Fatalities from earthquakes since 1900 in this region have exceeded those in previous centuries due to both a growing population and the fragility of construction methods, according to the paper published earlier this month (9 August).
Post-earthquake investigations reveal that buildings typically collapse due to "shoddy construction resulting from poverty and ignorance, or to covert avoidance of building codes by contractors", it says.
And where earthquake-resistant design codes do exist, they are generally applied to civic structures only, and not to the dwellings where most of the people of South Asia live, it says.
Even the existing codes may be inadequate because of a lack of earthquake hazard maps and data on earthquakes in the region, and these gaps may take decades to fill.
"The establishment and implementation of credible earthquake-resistant building codes thus remains a data-gathering challenge for scientists, engineers, and planners of South Asia," the paper says.
But improved estimates of earthquake risk will be futile if South Asian governments permit unauthorised and unsound construction practices to continue, the paper says, and lives could be saved even without further scientific input by simply enforcing existing construction codes, it concludes.
“It is the buildings that kill people, not the earthquakes.”
"It is the buildings that kill people and not the earthquakes," says Roger Bilham, lead author of the paper and a geology professor at the University of Colorado, United States.
Arvind Kumar Jain, a senior scientist at the Indian National Science Academy, says that the implementation of building codes is negligible — even for government buildings — with agencies failing to monitor construction once permission is given.

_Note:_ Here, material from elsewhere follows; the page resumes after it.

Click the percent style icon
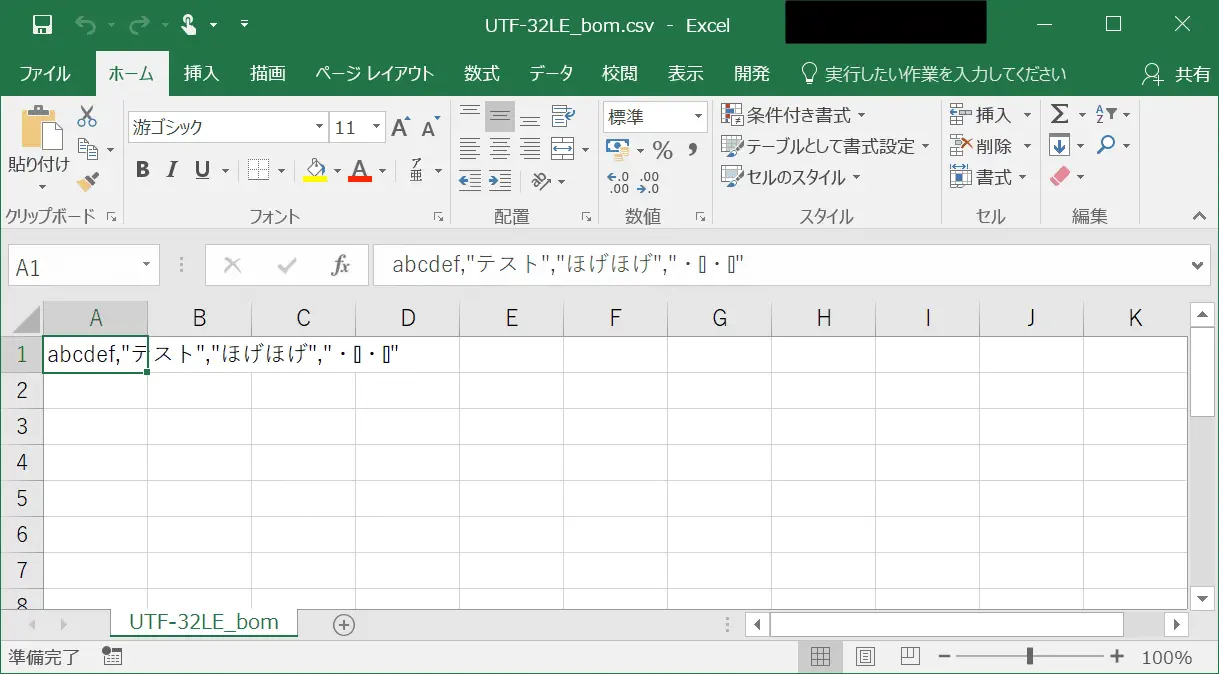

According to Jain, the situation is especially dangerous in India's National Capital Region centred on Delhi, as well as in large cities located within 200 kilometres of the Himalayas, such as Chandigarh, Jammu, Lucknow, Patna and Saharanpur.
These cities are witnessing unregulated growth in an area that is seismically more active and at higher risk than the adjoining southern regions.
Jain adds that despite data gaps there are enough details to adopt building codes without any further delays.
Chittenipattu Puthenveettil Rajendran, a geologist at the Indian Institute of Science, Bangalore, agrees that earthquake-resistant construction is needed to prevent large-scale damage.
But to do this, current building practices and land-use policies need to be overhauled, and this requires good governance or strong leadership, Rajendran tells SciDev.Net.